§ Directions for this task:
Each record that follows must be reproduced exactly.

§ Excerpted records:
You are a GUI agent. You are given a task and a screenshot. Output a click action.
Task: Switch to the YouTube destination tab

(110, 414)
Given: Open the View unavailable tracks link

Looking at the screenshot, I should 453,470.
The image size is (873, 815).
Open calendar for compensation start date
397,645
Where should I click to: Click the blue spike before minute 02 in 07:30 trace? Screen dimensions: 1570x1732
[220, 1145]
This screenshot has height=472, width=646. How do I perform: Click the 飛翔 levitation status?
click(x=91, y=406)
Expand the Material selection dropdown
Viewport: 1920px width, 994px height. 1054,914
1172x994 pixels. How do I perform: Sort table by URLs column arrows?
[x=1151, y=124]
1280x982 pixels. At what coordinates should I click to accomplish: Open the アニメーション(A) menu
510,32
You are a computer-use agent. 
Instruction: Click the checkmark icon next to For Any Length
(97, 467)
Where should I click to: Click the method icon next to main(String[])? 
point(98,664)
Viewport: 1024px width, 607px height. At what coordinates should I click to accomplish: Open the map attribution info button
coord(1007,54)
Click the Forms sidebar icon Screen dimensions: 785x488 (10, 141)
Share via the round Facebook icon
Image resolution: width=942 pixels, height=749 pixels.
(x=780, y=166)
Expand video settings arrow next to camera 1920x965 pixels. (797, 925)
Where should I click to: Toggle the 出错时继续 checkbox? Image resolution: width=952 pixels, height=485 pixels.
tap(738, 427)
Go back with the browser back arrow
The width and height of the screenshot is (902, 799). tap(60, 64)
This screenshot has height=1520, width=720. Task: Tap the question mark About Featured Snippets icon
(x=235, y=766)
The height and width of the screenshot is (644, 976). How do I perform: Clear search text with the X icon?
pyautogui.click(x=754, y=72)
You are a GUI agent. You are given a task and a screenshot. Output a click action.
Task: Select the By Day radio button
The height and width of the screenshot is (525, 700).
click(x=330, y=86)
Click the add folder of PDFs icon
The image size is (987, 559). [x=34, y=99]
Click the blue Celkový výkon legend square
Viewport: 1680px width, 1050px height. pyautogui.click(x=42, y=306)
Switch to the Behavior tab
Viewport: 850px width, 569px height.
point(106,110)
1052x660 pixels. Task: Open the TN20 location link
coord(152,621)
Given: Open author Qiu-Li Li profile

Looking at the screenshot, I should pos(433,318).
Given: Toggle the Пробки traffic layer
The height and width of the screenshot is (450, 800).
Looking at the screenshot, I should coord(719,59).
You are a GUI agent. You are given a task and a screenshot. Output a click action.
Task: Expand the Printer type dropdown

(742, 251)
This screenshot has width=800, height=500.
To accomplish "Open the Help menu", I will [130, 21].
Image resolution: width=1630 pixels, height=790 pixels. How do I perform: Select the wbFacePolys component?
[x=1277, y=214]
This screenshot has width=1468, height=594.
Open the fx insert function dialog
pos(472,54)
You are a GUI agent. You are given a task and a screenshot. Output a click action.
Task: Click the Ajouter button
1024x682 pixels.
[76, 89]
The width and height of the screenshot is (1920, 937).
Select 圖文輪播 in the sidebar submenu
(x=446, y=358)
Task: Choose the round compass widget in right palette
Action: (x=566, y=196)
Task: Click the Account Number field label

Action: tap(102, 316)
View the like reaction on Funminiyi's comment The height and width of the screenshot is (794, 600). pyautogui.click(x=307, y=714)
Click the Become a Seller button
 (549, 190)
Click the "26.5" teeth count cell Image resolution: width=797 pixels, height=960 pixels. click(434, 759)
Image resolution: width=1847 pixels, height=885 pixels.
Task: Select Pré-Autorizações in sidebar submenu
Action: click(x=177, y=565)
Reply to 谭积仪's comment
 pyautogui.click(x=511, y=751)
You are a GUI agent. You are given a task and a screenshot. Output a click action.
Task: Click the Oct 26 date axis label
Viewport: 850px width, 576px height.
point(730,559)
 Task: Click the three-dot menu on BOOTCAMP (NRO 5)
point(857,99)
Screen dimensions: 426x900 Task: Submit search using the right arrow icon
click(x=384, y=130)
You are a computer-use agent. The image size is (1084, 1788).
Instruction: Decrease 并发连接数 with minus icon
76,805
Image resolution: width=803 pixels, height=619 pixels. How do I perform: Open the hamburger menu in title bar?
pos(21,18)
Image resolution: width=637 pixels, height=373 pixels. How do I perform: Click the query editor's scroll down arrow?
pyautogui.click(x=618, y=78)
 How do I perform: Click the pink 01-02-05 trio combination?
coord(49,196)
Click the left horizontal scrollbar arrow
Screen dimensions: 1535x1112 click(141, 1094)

§ Response:
You are a GUI agent. You are given a task and a screenshot. Output a click action.
Task: Switch to the YouTube destination tab

(110, 414)
Given: Open the View unavailable tracks link

Looking at the screenshot, I should 453,470.
The image size is (873, 815).
Open calendar for compensation start date
397,645
Where should I click to: Click the blue spike before minute 02 in 07:30 trace? Screen dimensions: 1570x1732
[220, 1145]
This screenshot has height=472, width=646. How do I perform: Click the 飛翔 levitation status?
click(x=91, y=406)
Expand the Material selection dropdown
Viewport: 1920px width, 994px height. 1054,914
1172x994 pixels. How do I perform: Sort table by URLs column arrows?
[x=1151, y=124]
1280x982 pixels. At what coordinates should I click to accomplish: Open the アニメーション(A) menu
510,32
You are a computer-use agent. 
Instruction: Click the checkmark icon next to For Any Length
(97, 467)
Where should I click to: Click the method icon next to main(String[])? 
point(98,664)
Viewport: 1024px width, 607px height. At what coordinates should I click to accomplish: Open the map attribution info button
coord(1007,54)
Click the Forms sidebar icon Screen dimensions: 785x488 (10, 141)
Share via the round Facebook icon
Image resolution: width=942 pixels, height=749 pixels.
(x=780, y=166)
Expand video settings arrow next to camera 1920x965 pixels. (797, 925)
Where should I click to: Toggle the 出错时继续 checkbox? Image resolution: width=952 pixels, height=485 pixels.
tap(738, 427)
Go back with the browser back arrow
The width and height of the screenshot is (902, 799). tap(60, 64)
This screenshot has height=1520, width=720. Task: Tap the question mark About Featured Snippets icon
(x=235, y=766)
The height and width of the screenshot is (644, 976). How do I perform: Clear search text with the X icon?
pyautogui.click(x=754, y=72)
You are a GUI agent. You are given a task and a screenshot. Output a click action.
Task: Select the By Day radio button
The height and width of the screenshot is (525, 700).
click(x=330, y=86)
Click the add folder of PDFs icon
The image size is (987, 559). [x=34, y=99]
Click the blue Celkový výkon legend square
Viewport: 1680px width, 1050px height. pyautogui.click(x=42, y=306)
Switch to the Behavior tab
Viewport: 850px width, 569px height.
point(106,110)
1052x660 pixels. Task: Open the TN20 location link
coord(152,621)
Given: Open author Qiu-Li Li profile

Looking at the screenshot, I should pos(433,318).
Given: Toggle the Пробки traffic layer
The height and width of the screenshot is (450, 800).
Looking at the screenshot, I should coord(719,59).
You are a GUI agent. You are given a task and a screenshot. Output a click action.
Task: Expand the Printer type dropdown

(742, 251)
This screenshot has width=800, height=500.
To accomplish "Open the Help menu", I will [130, 21].
Image resolution: width=1630 pixels, height=790 pixels. How do I perform: Select the wbFacePolys component?
[x=1277, y=214]
This screenshot has width=1468, height=594.
Open the fx insert function dialog
pos(472,54)
You are a GUI agent. You are given a task and a screenshot. Output a click action.
Task: Click the Ajouter button
1024x682 pixels.
[76, 89]
The width and height of the screenshot is (1920, 937).
Select 圖文輪播 in the sidebar submenu
(x=446, y=358)
Task: Choose the round compass widget in right palette
Action: (x=566, y=196)
Task: Click the Account Number field label

Action: tap(102, 316)
View the like reaction on Funminiyi's comment The height and width of the screenshot is (794, 600). pyautogui.click(x=307, y=714)
Click the Become a Seller button
 (549, 190)
Click the "26.5" teeth count cell Image resolution: width=797 pixels, height=960 pixels. click(434, 759)
Image resolution: width=1847 pixels, height=885 pixels.
Task: Select Pré-Autorizações in sidebar submenu
Action: click(x=177, y=565)
Reply to 谭积仪's comment
 pyautogui.click(x=511, y=751)
You are a GUI agent. You are given a task and a screenshot. Output a click action.
Task: Click the Oct 26 date axis label
Viewport: 850px width, 576px height.
point(730,559)
 Task: Click the three-dot menu on BOOTCAMP (NRO 5)
point(857,99)
Screen dimensions: 426x900 Task: Submit search using the right arrow icon
click(x=384, y=130)
You are a computer-use agent. The image size is (1084, 1788).
Instruction: Decrease 并发连接数 with minus icon
76,805
Image resolution: width=803 pixels, height=619 pixels. How do I perform: Open the hamburger menu in title bar?
pos(21,18)
Image resolution: width=637 pixels, height=373 pixels. How do I perform: Click the query editor's scroll down arrow?
pyautogui.click(x=618, y=78)
 How do I perform: Click the pink 01-02-05 trio combination?
coord(49,196)
Click the left horizontal scrollbar arrow
Screen dimensions: 1535x1112 click(141, 1094)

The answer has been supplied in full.